El disfrute secreto de aquella historia me inspiraba un recuerdo tranquilo, como una suave ensoñación.

Un día pensé que quizás Eros estuviera o se sintiera compelido sin remedio a seducir. Como por un mandato de la herencia y que quizás lo cumplía de este modo metódico y apacible simplemente para no dejar un hueco en el cumplimiento de algún extraño Karma.

Los hombres, al igual que las mujeres, también están sometidos a extraños decretos de destino que se remontan varias generaciones hacia atrás. Algunas personas rompen este molde, esta obligación arbitraria y otros, quizás más prácticos o más cómodos, dedican una pequeña parcela de su existencia a dar cumplimiento al mandato de la estirpe.

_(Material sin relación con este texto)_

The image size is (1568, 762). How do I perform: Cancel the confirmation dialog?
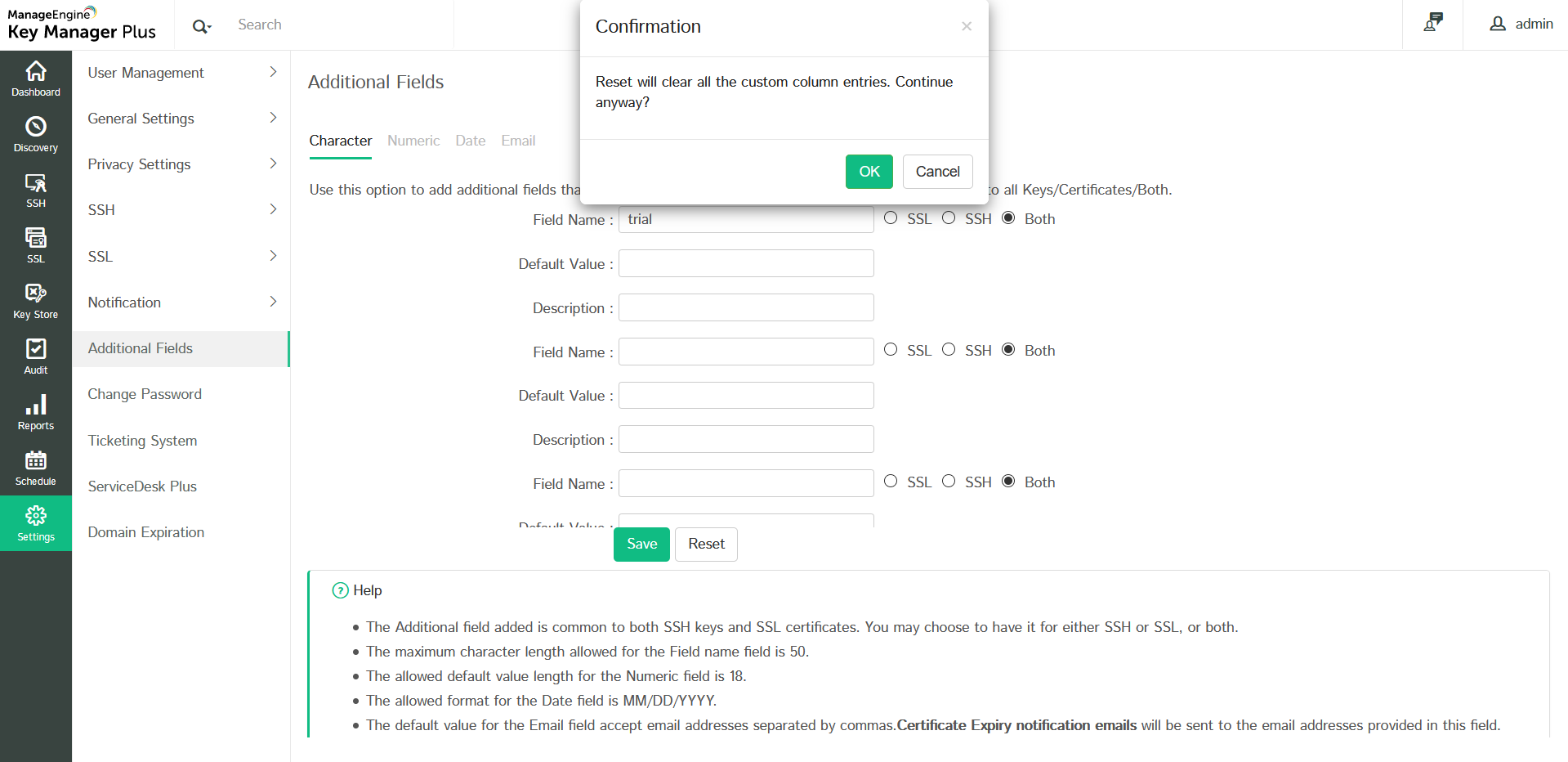(x=937, y=172)

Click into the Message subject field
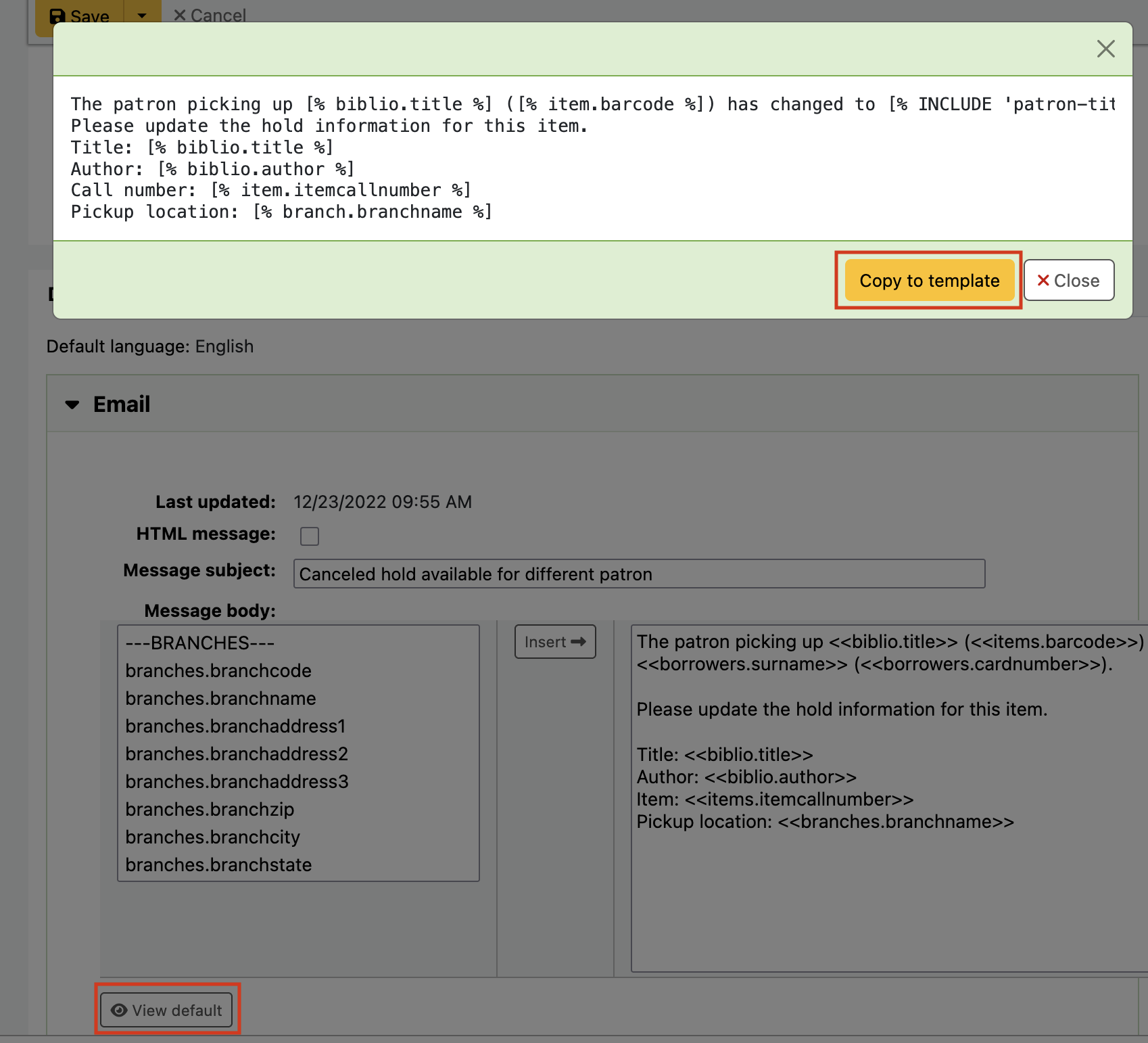click(x=639, y=574)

Al hacerlo dan satisfacción, quizás sin saberlo, al molde o mandato de otros y, entonces, Eros se me aparece bajo otra luz... quizás fue sin saberlo o solicitado sutilmente por nuestras imaginaciones de mujeres en la peluquería, justo antes de hacerse las manos y esperando el cortadito que la chica, condescendiente, fue a buscar, el hombre de los sueños de todas y cada una de nosotras, el hombre que nuestras madres habrían aprobado gustosas, o, quizás, el amante perfecto e incognoscible que sabía tratarnos como lo deseábamos y mantener, artística y esmeradamente, su secreto más profundo acerca de su propia persona.